宫崎骏动画电影传统文化的银幕诠解

    

    电影作为一种艺术形式,是对一定文化内涵的承载、呈现与传播,对文化的传播、传承与发展具有显著的影响。宫崎骏作为日本乃至全球知名的动画电影创作人,其动画电影深深根植于日本深厚的传统文化土壤,蕴含着浓郁的日本传统文化意识,充分彰显了日本传统文化的独特韵味。宫崎骏动画电影在全球的风靡,不仅为日本电影产业发展带来了巨大收益,产生了显著的经济价值,也通过电影艺术的形式,依托动画电影这一载体,将日本传统文化进行现代化的叙述与呈现,使之实现在全球范围内的广泛传播,提升了日本传统文化的国际知名度和影响力,推动了日本传统文化的传承与发展,产生了显著的文化效益。

    一、神道文化:万物有灵论

    上映于2001年的《千与千寻》是宫崎骏极具代表性的动画电影作品之一,该片讲述了女主人公原本有着自己独立的名字,即“千寻”,由于一场意外,千寻一家人误入到由汤屋老板魔女所控制的奇特世界之后,受到诅咒的影响,代表其独立灵魂的名字“千寻”便不复存在了,而是代之以“千”,并以“千”的身份在该奇特世界经历磨难与成长的历程。“千”与“千寻”作为两个不同的名字,代表了两个不同的身份和不同的灵魂,也代表了两个不同的世界。当女主人公回到原来的世界后,也就找回了原本那个叫“千寻”的身份和灵魂,而在汤屋的诡异世界中,只能以“千”的身份而存在,直到她回忆起自己原本的名字,方能解除身上的咒语,离开由汤婆婆所控制的诡异世界,回到人类世界。

    《千与千寻》塑造了现实世界与汤屋世界这两个一“实”一“虚”的空间,并通过名字这一代表个体独立、自由身份和灵魂的文化符号将两个空间联系起来。而汤屋世界中各种神灵的存在以及灵异事件的不断发生,则是对日本神道文化独特内涵的艺术呈现。神道文化是围绕神道教而形成的一种文化形态,是日本传统文化中最为核心的一部分。神道教是在日本原始自然崇拜基础上,充分吸纳中国道教、儒家思想及佛教思想之后形成的相对完整的宗教体系。早在公元前3世纪到公元3世纪的日本弥生时代,对天地神灵、山川风雨等自然精灵和祖先神灵等的崇拜与祭祀就已经在日本社会广泛盛行,这不仅构成了日本神道教的原初形态,蕴含其中的万物有灵论思想更是伴随着神道教的不断发展而始终延续下来,成为神道文化的基本思想。根据记录日本古代先民神话传说和天皇家事系统的《古事记》记载,日本列岛由伊耶那岐与伊耶那美兄妹二人所创造,日本乃是神造之国,整个世界万物皆为神的化身,即便人类的各种活动,都与特定的神灵密不可分。

数据摘录 =>
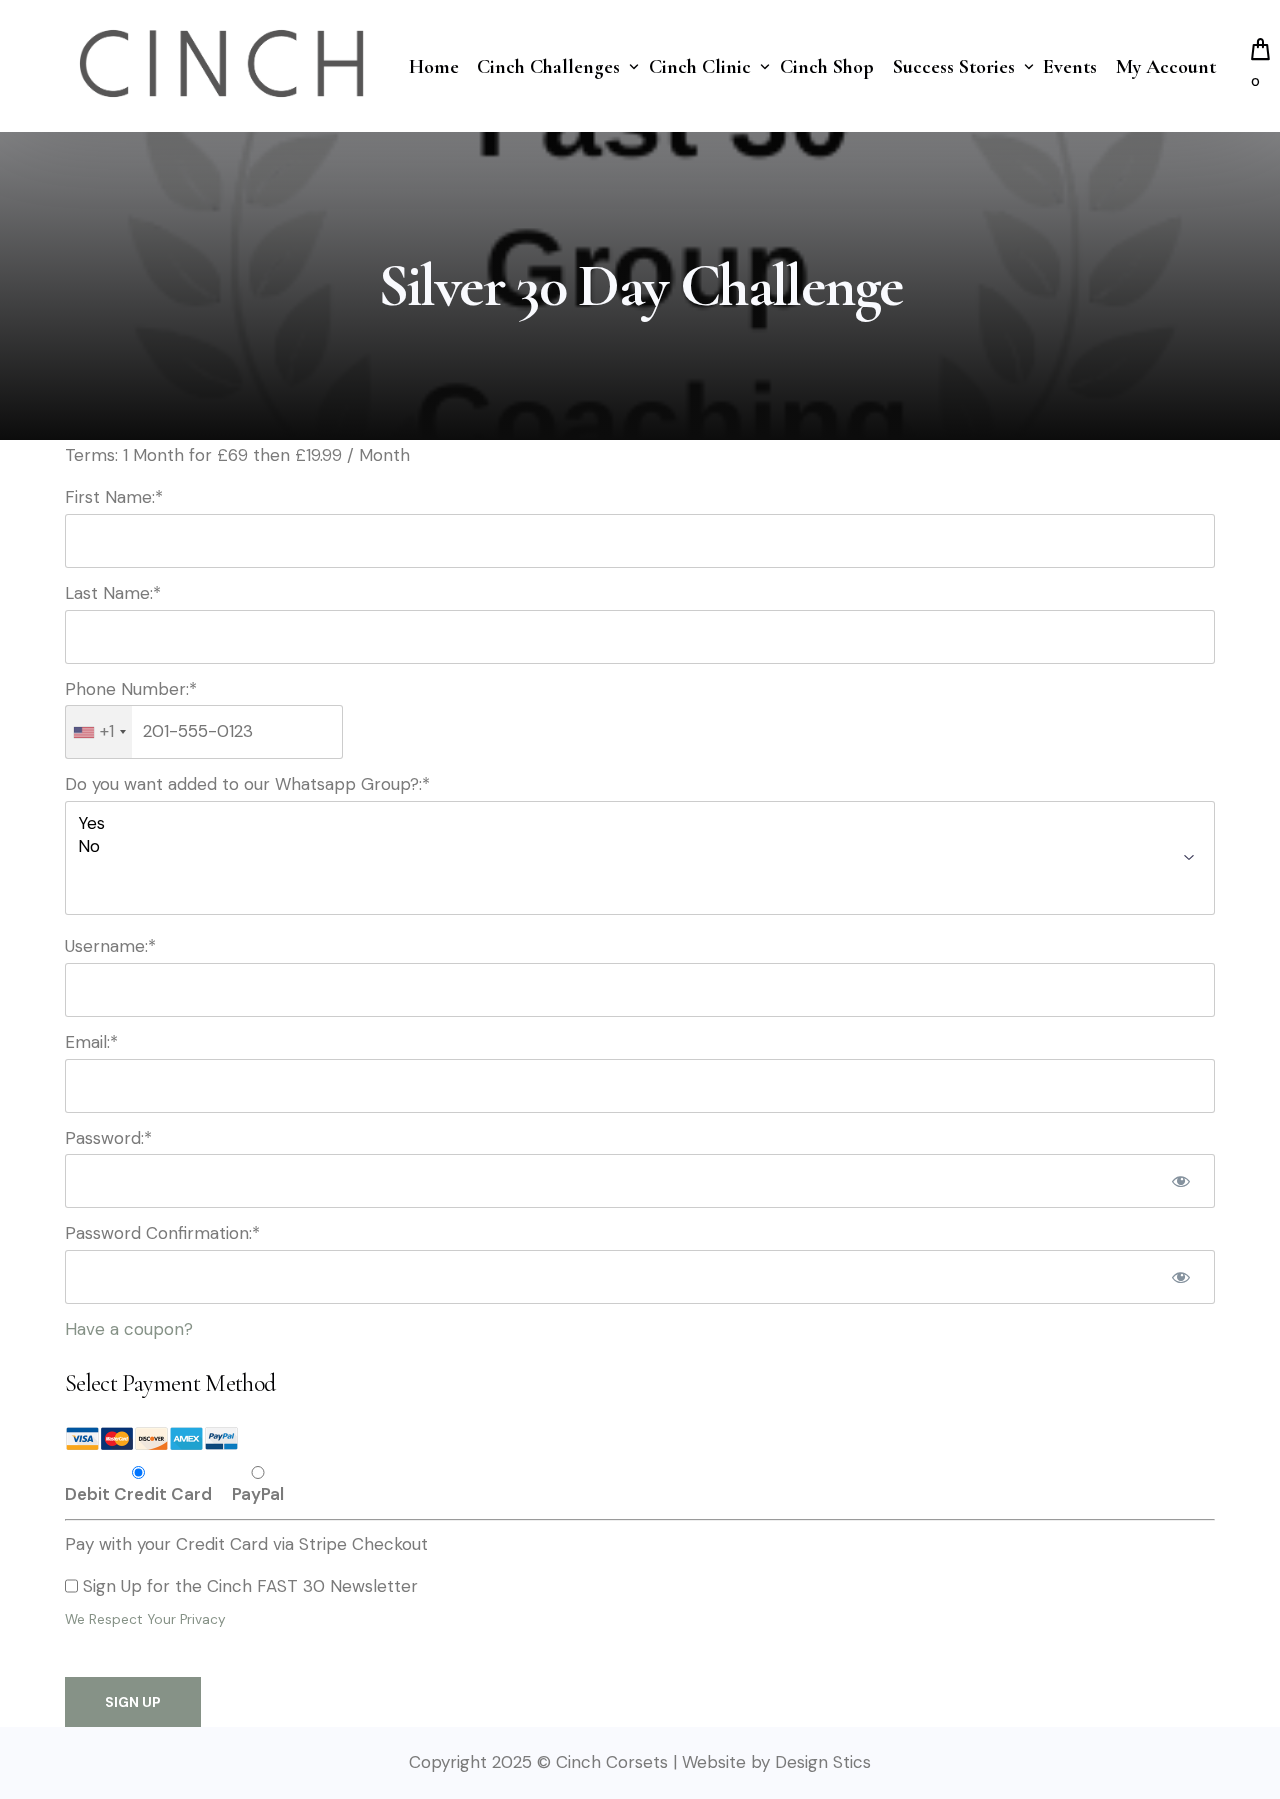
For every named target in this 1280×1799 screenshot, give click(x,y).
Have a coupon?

待完成 => 续写论述宫崎骏动画电影与日本传统文化的那篇文章,从文章最后一句之后接着写。

任务答案 =>
    在神道文化看来,世间的一切事物皆有灵气,不仅看得见的山川河流等自然之物皆有灵,即便是看不见的语言等人类社会之物亦有灵。因为语言是实现人与神沟通的重要介质,同时,语言也是构成具有求生克死功能的咒语的基础条件。语言禁忌广泛存在于日本人的日常生活之中。语言禁忌也延展到了与语言相对应的文字之中,尤其是名字。在神道文化体系里,名字是一种关系个人灵魂的独立存在,有着特殊的力量。名字是和它的主人紧密关联的,不同的名字代表了不同的身份和灵魂,如果某个人受到了诅咒,那么他的名字也会有所改变。事实上,很多诅咒也是以名字为中间介质而作用在具体的对象之上的,这在《千与千寻》这部作品中得到了充分彰显。“神道教是日本人最普遍的信仰,它渗透到了日本人生活的方方面面。”[1]神道文化作为日本最具影响力的传统文化内容,对日本人及日本社会有着深厚的影响。宫崎骏在《千与千寻》这部作品中所构建的汤屋世界,象征着一个神灵无处不在的神道文化空间,各种人物以及魔法、咒语等行为背后都有着与之关联的神灵,而名字是象征着是否属于该魔法空间的文化符号。可以说,《千与千寻》通过艺术化的想象与创作,将原本存在于日本民众群体中间的文化传统和文化记忆搬至银幕之上,实现了对广泛盛行于日本社会中的神道文化进行电影艺术化的表达与呈现。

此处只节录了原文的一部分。